Hammond hits back after claims of £2bn underspend at MoD

The Defence Secretary says critics who claim he is making “overzealous” spending cuts have no idea how the Ministry of Defence budget works.

Philip Hammond was responding to a Daily Telegraph article in which unnamed senior defence sources were quoted as saying: “Philip Hammond is being overzealous in his pursuit of austerity at the MoD. His cuts to the budget have been unnecessarily hard.”

A senior military officer told the paper: “The MoD can hardly expect the Treasury to increase the budget for capital equipment when we can’t even spend the budget we’ve been allocated. It just makes us look incompetent.”

The MoD only spent £37.7 billion of its £39.5 billion budget in 2012-13, according to the newspaper.

The unspent £1.8 billion was said to include £250 million from the budget for new equipment while another £200 million was allocated for wages but was not spent because more personnel than expected chose to leave.

Traditionally, government departments that underspend their budget in any given year have had to return the surplus cash to the Treasury, leading to a last-minute scramble to sign new procurement contracts as the end of the financial year looms.

But MoD officials told the Defence Committee earlier this year that the department had reached an agreement with the Treasury that underspends can now be carried over to future budgets.

Mr Hammond said: “These retired ‘senior military figures’ are presumably the same people who presided over an out of control defence budget that led to the previous government sending troops into battle without the proper equipment needed to protect them.

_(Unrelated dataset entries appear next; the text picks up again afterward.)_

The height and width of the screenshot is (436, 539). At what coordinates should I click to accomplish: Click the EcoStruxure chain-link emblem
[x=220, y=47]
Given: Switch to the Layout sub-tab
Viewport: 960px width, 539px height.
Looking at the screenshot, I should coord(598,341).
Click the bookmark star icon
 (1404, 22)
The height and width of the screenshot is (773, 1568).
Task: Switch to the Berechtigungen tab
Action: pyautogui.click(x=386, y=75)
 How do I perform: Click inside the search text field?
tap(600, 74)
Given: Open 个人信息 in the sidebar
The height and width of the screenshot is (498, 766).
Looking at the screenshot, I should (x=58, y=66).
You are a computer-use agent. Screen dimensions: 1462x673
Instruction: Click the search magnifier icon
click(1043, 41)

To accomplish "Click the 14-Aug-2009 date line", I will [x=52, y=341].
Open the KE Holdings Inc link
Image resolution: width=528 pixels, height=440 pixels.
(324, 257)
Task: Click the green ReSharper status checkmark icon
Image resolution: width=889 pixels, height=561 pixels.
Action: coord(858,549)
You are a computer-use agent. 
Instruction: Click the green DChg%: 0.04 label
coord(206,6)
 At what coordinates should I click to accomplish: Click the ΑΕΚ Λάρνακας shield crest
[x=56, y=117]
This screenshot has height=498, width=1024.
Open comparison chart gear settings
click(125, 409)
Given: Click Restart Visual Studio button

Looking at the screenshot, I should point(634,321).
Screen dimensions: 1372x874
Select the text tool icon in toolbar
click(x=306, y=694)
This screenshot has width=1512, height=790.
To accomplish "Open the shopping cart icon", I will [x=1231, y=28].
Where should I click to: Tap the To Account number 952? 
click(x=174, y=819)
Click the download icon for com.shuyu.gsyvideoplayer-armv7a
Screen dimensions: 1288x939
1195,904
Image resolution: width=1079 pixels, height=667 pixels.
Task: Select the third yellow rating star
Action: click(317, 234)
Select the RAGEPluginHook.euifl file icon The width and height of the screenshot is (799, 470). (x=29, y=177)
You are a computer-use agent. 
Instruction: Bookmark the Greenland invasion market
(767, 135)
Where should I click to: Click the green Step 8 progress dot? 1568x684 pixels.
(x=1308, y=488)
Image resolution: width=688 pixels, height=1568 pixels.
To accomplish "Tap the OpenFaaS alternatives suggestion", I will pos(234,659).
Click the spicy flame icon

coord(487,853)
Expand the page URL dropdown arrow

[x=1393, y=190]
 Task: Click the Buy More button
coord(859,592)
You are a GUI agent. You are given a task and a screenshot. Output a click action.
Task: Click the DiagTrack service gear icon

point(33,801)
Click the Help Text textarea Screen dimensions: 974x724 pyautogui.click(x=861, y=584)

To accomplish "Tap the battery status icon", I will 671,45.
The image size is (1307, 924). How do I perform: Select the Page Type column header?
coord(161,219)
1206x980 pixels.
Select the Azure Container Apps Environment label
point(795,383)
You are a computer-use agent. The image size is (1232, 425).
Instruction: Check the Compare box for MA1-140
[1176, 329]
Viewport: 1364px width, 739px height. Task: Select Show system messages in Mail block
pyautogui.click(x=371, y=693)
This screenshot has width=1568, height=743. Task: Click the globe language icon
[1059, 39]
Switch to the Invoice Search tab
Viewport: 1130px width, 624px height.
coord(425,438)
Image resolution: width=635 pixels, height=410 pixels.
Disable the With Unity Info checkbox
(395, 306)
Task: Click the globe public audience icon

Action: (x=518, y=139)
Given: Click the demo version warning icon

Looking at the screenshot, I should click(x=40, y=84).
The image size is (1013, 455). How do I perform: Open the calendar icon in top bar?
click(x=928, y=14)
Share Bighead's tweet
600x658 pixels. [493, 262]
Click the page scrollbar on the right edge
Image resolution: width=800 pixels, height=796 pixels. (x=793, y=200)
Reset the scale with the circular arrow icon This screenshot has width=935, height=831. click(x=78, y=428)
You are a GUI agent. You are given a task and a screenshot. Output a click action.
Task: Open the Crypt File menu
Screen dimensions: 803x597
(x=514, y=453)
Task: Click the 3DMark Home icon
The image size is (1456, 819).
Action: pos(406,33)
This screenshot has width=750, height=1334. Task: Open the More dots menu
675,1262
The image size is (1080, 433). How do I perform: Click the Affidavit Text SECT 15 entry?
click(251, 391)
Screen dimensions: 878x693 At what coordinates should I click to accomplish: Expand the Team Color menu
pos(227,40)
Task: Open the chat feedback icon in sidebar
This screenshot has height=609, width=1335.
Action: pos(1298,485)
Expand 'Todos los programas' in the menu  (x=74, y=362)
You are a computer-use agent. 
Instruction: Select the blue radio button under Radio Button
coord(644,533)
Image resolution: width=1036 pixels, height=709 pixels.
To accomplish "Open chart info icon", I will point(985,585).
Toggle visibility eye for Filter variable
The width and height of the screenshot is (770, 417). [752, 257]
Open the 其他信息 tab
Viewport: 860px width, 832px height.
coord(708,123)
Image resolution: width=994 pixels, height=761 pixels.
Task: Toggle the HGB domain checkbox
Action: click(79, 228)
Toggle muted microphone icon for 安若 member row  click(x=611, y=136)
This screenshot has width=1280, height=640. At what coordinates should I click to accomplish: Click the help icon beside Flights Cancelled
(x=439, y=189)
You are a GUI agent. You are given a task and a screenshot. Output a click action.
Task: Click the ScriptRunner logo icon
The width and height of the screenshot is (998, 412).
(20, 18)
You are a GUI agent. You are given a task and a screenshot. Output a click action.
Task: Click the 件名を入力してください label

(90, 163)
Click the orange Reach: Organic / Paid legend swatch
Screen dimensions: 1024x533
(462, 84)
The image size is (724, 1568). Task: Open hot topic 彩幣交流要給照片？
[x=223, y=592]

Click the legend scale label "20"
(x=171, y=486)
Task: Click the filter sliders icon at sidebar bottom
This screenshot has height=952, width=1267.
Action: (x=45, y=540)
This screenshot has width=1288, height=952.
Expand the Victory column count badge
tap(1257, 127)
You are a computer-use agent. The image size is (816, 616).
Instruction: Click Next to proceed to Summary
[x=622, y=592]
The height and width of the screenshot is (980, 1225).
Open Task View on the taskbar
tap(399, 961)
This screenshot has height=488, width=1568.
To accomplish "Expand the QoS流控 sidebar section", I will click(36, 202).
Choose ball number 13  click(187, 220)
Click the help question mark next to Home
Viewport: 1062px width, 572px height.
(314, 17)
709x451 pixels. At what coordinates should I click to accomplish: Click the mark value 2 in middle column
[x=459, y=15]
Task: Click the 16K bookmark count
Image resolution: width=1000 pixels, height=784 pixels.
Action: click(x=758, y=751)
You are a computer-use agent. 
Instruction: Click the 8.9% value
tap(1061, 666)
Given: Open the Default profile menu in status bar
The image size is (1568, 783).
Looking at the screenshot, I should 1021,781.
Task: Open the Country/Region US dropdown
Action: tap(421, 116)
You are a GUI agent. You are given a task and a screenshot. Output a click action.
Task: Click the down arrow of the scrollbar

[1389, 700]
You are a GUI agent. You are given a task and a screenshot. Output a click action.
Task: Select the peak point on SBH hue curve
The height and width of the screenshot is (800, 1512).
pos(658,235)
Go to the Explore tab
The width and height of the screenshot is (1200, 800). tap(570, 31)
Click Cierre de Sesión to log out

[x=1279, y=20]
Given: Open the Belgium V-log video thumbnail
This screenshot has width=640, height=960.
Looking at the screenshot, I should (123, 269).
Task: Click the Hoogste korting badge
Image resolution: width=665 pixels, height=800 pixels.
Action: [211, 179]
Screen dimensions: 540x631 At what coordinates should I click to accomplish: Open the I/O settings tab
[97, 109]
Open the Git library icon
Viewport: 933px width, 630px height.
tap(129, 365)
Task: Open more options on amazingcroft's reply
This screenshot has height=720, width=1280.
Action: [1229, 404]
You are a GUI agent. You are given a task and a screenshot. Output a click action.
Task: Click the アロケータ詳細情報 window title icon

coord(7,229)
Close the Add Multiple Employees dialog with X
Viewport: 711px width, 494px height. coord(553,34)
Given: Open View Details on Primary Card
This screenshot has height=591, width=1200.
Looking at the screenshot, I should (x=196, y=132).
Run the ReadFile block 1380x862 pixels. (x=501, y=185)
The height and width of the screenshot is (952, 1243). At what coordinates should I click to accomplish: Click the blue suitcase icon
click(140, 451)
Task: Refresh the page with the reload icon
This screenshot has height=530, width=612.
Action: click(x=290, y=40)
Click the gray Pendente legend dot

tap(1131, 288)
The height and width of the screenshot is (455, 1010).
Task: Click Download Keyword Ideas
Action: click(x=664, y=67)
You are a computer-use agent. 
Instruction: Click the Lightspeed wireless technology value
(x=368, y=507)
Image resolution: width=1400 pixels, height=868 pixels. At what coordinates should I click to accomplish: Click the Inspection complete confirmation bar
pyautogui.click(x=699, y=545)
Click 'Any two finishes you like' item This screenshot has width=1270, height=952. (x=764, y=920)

“They clearly have no idea how the defence budget now works. Instead of having to delay and cancel programmes as in the past, we now budget prudently and then roll forward any underspend to future years, allowing us to place new equipment orders.”

The Ministry of Defence described the complaints as “financially illiterate”.

A spokesman said: “Rather than rushing money out of the door for the sake of it within a financial year, we are committing money as and when projects require it.

“We make no apologies for having a proper grip on the equipment plan and running a tight ship with a cautious approach that, with the support of the Treasury, allows us to roll forward cash to next year, thereby ensuring the money will still be spent on equipment.”

The spat comes after Mr Hammond was heckled by ex-soldiers during his speech to the Conservative Party conference in Manchester over cuts to the Army.